KONTAN.CO.ID - Bertahun-tahun lalu, KONTAN pernah melakukan peliputan soal orang-orang yang terjerat utang kartu kredit.
Di masa itu, bank mulai mempermudah permohonan pembuatan kartu kredit. "Cukup pakai KTP," demikian yang diungkapkan para agen pemasar kartu kredit kala itu.
Salah satu sumber KONTAN kala itu berkisah, ia sampai bisa memiliki kartu kredit dari 10 bank berbeda. Tentu saja, pada akhirnya si sumber ini kesulitan membayar utang kartu kreditnya dan dikejar-kejar oleh para debt collector. Ini sebelum regulator di bidang keuangan membuat sistem BI Checking, yang sekarang menjadi Sistem Layanan Informasi Keuangan (SLIK).
Kini, dengan adanya SLIK, bank bisa lebih berhati-hati menyalurkan kredit ke nasabah perorangan, termasuk untuk urusan kredit tanpa agunan. Kalau status utang Anda di bank tidak lancar, jangan berharap bisa mudah mendapat utangan.
Tapi, nasabah kini beralih ke alternatif lain, perusahaan teknologi finansial alias fintech yang menyediakan layanan dana. Istilah bekennya, pinjaman online atawa pinjol. Salah satu fitur fintech yang banyak digunakan nasabah untuk memenuhi kebutuhan konsumtifnya adalah layanan buy now pay later, atau singkatnya paylater.
Secara bisnis, peluang paylater memang menarik. Tak heran, selain perusahaan fintech, perbankan pun mulai tergiur masuk bisnis paylater. Menurut data Otoritas Jasa Keuangan (OJK), kontrak pengguna BNPL tumbuh 33,25% secara tahunan per Mei 2023. Jumlah kontrak di Mei 2022 masih 54,7 juta kontrak dan menjadi 72,88 kontrak di Mei 2023.

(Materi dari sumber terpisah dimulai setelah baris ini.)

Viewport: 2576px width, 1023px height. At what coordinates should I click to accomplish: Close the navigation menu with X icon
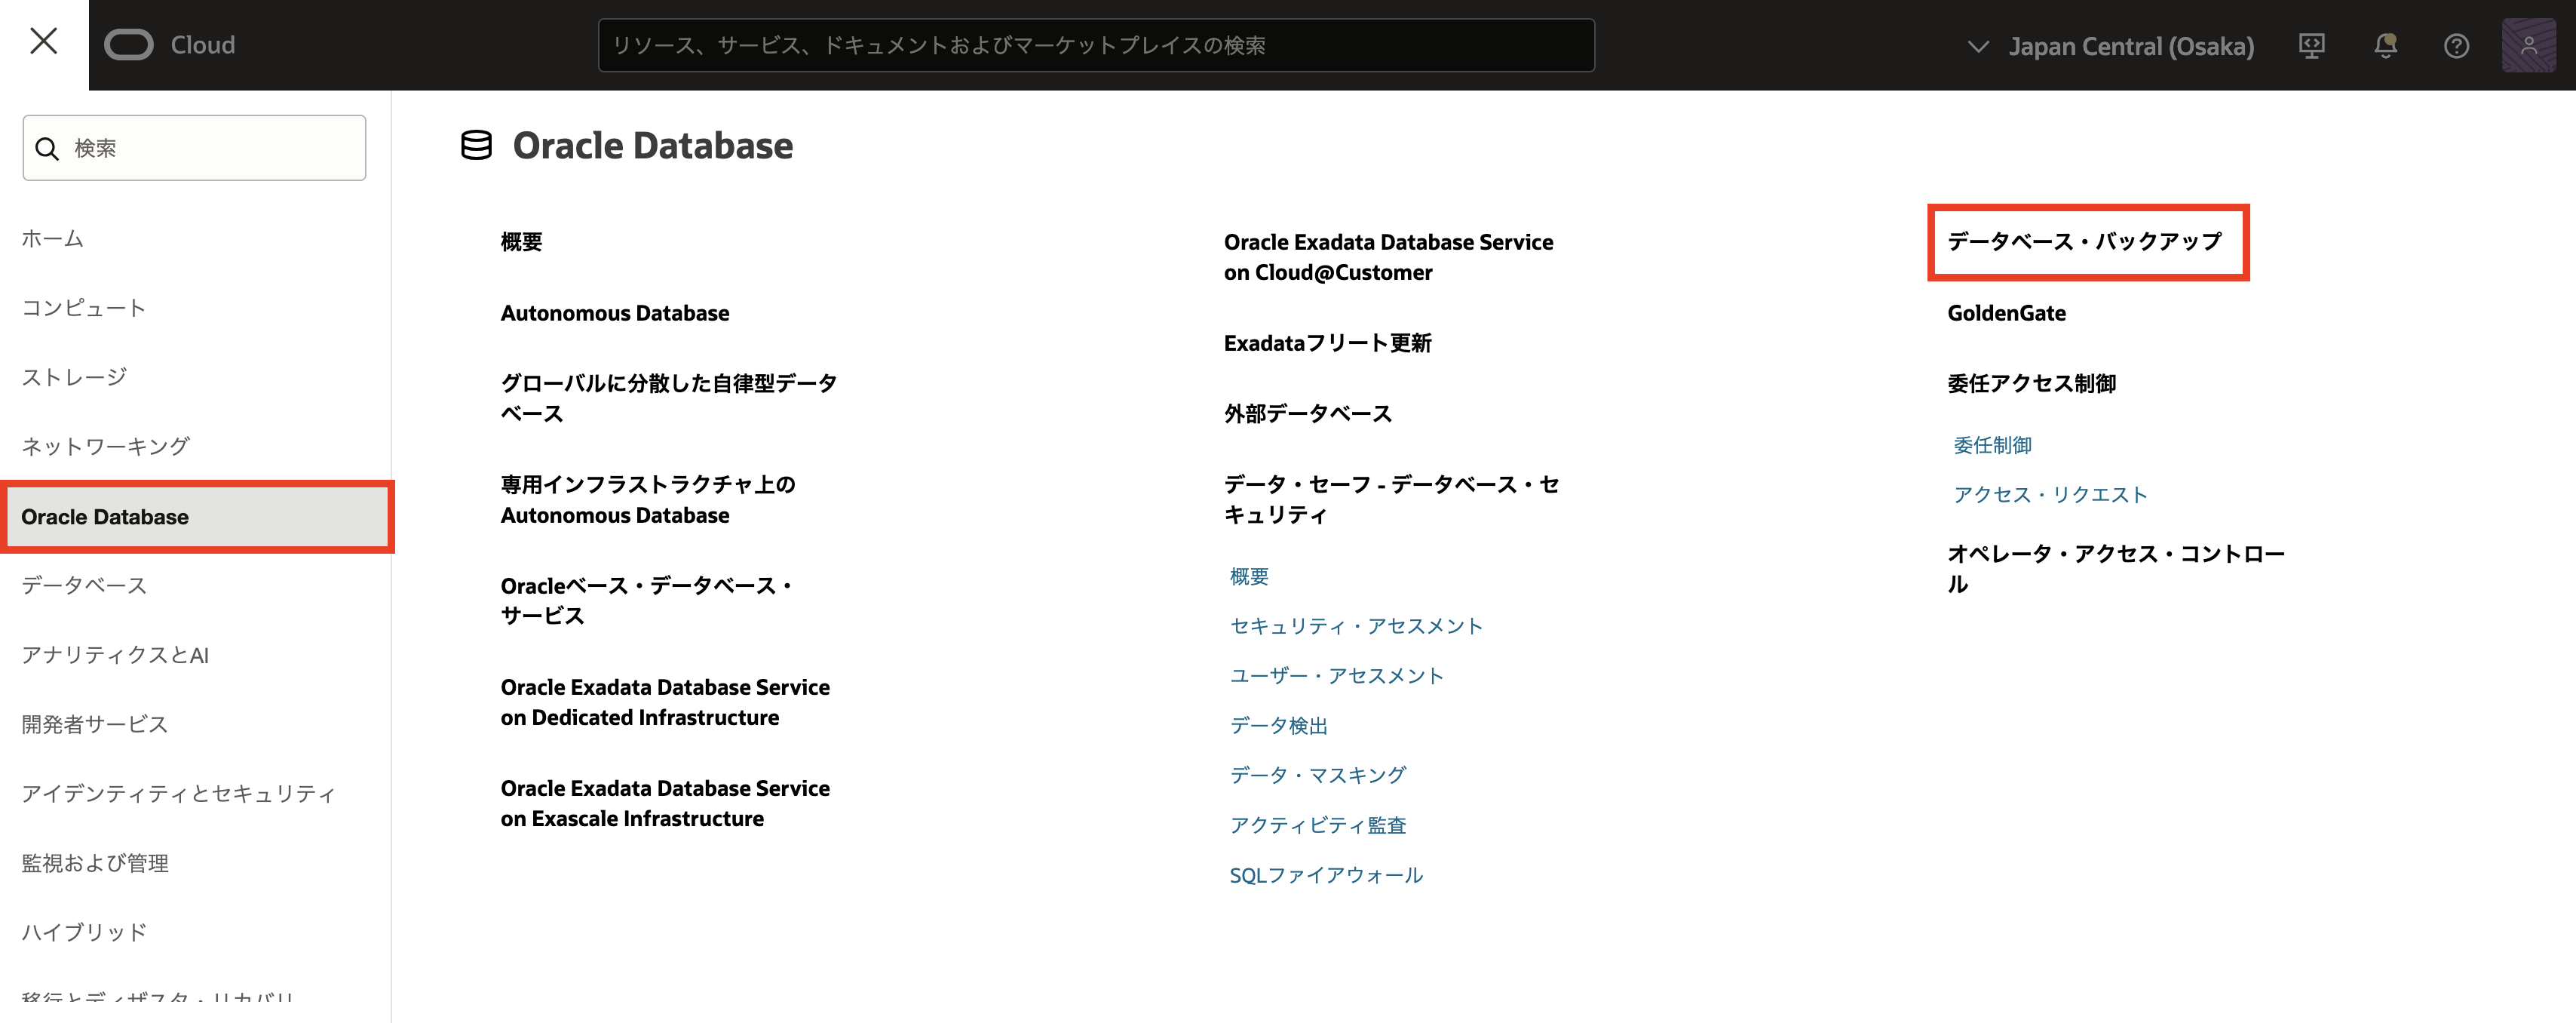click(x=44, y=42)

Sementara, Bank Indonesia (BI) mencatat volume transaksi kartu kredit pada Mei 2023 tumbuh sekitar 13,5% secara tahunan, mencapai 32,19 juta transaksi. Pertumbuhannya melambat dibandingkan setahun sebelumnya, yang mencapai 20,9% secara tahunan.
Tapi di sisi lain, ancaman gagal bayar paylater juga tinggi. OJK mencatat, NPL paylater mencapai 9,7% per April 2023. Ini di atas batas aman 5%. Sekitar 48% NPL tersebut berasal dari pinjaman ke debitur dengan rentang usia 20-30 tahun.

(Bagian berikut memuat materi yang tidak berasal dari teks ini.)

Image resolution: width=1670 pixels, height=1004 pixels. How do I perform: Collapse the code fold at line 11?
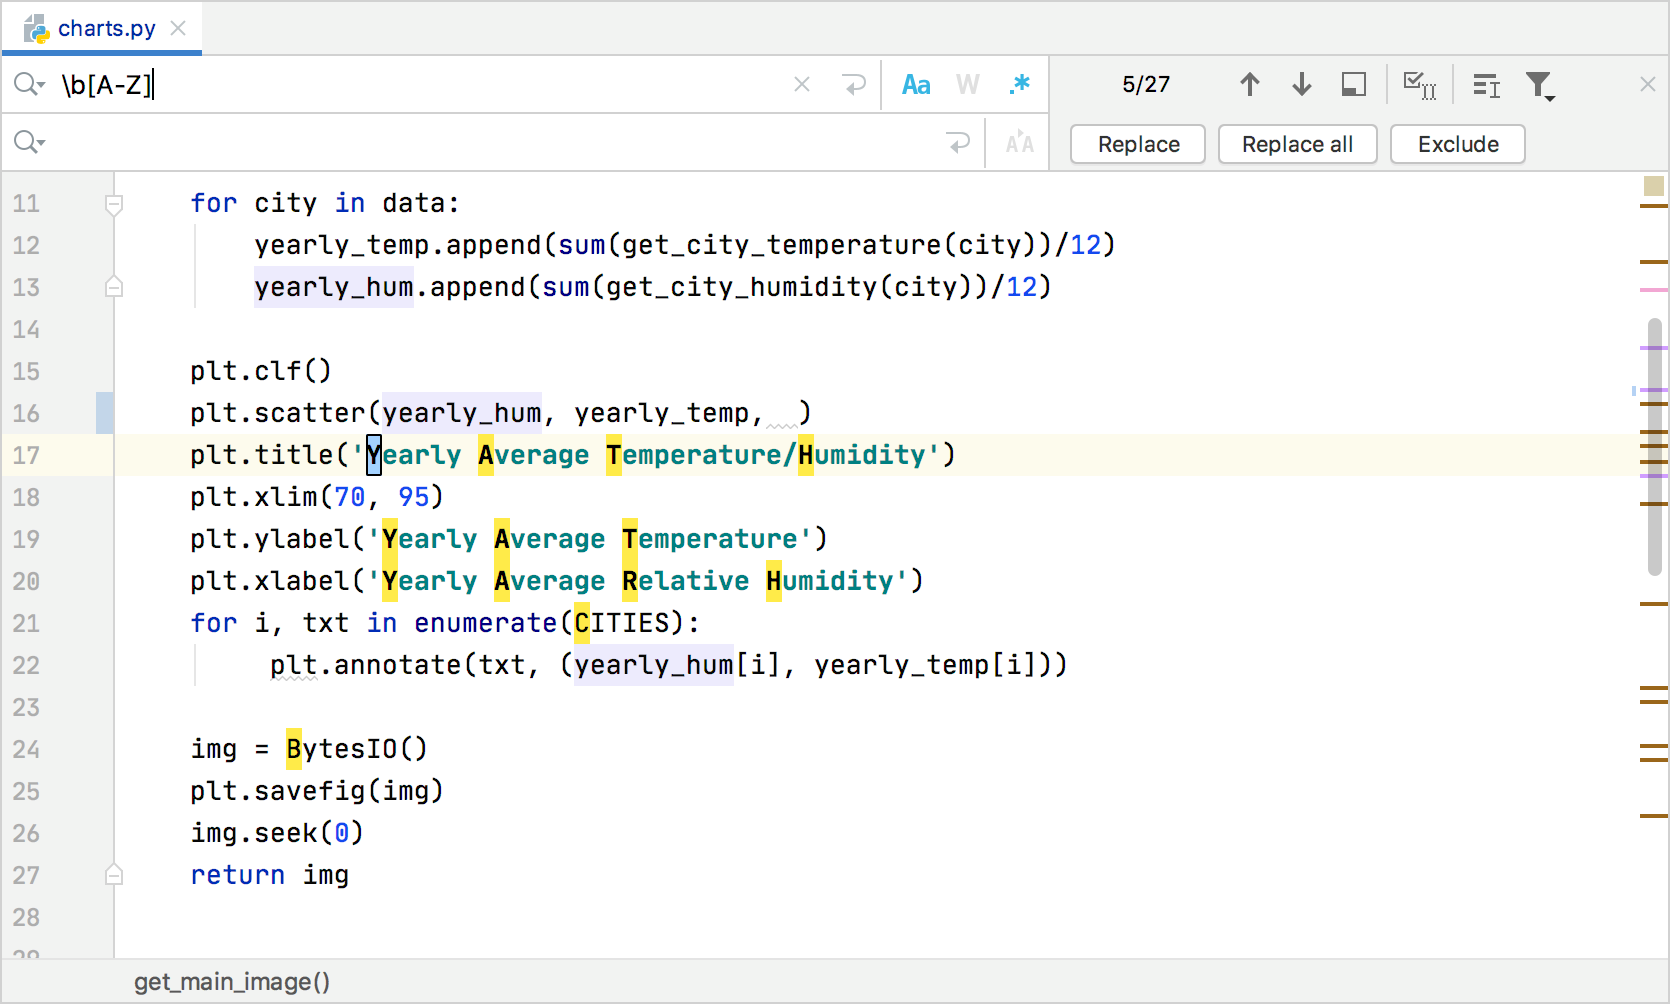click(114, 204)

Jadi, dari sisi sosial, bisnis paylater ini memiliki risiko cukup besar. Bila penyedia layanan paylater hanya getol menyalurkan pinjaman ke nasabah, bisa jadi orang-orang yang akhirnya terjerat utang paylater makin banyak Ada kewajiban moral bagi penyedia layanan paylater untuk ikut mengedukasi debitur dan calon debitur agar bijak memanfaatkan layanan ini.